There are several options when it comes to creating Data Lakes on AWS. Essentially it boils down to choosing what type of storage we want, the processing engine we want and whether we are using AWS-Managed solution or a Vendor managed solution.

![datalakeoptions](images/datalakeoptions.png)

The **dotted red line** is the option we will be using for this project: **Spark for processing and AWS EMR as our managed solution, and S3 for retrieving and storing our data.** A pictorial representation is shown below. The focus of this project is on the **dotted blue line**. 

* **Lake Storage**: S3
* **Lake Processing**: Spark 


![focus](images/focus.png)

## Motivation
A music streaming startup, Sparkify, has grown their user base and song database even more and want to move their data warehouse to a data lake. Their data resides in S3, in a directory of JSON logs on user activity on the app, as well as a directory with JSON metadata on the songs in their app.

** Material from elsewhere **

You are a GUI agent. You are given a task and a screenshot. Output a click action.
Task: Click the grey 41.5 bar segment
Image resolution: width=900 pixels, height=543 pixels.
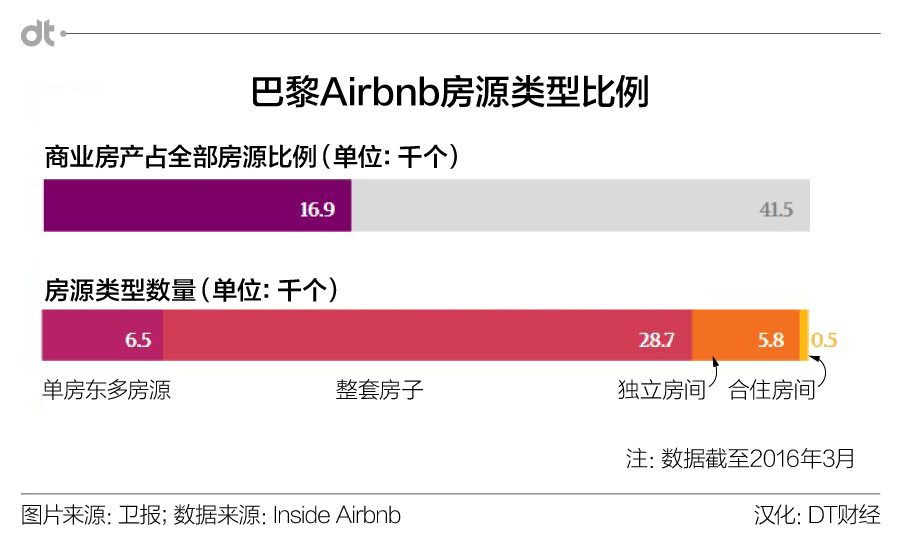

As their data engineer, you are tasked with building an ETL pipeline that extracts their data from S3, processes them using Spark, and loads the data back into S3 as a set of dimensional tables. This will allow their analytics team to continue finding insights in what songs their users are listening to.

## Technology
![technology](images/technology.png)

## Data description
There are two main datasets that reside in S3.
* **Song data**: `s3://udacity-dend/song-data/`
* **Log data**: `s3://udacity-dend/log-data/`

The log format is captured in `s3://udacity-dend/log_json_path.json`

### Song dataset
The first dataset is a subset of real data from the Million Song Dataset. Each file is in JSON format and contains metadata about a song and the artist of that song. The files are partitioned by the first three letters of each song's track ID. For example, here are filepaths to two files in this dataset.

```
song_data/A/B/C/TRABCEI128F424C983.json
song_data/A/A/B/TRAABJL12903CDCF1A.json
```
And below is an example of what a single song file, TRAABJL12903CDCF1A.json, looks like.

```
{"num_songs": 1, "artist_id": "ARJIE2Y1187B994AB7", "artist_latitude": null, "artist_longitude": null, "artist_location": "", "artist_name": "Line Renaud", "song_id": "SOUPIRU12A6D4FA1E1", "title": "Der Kleine Dompfaff", "duration": 152.92036, "year": 0}
```

### Log dataset
The second dataset consists of log files in JSON format generated by this event simulator based on the songs in the dataset above. These simulate app activity logs from an imaginary music streaming app based on configuration settings.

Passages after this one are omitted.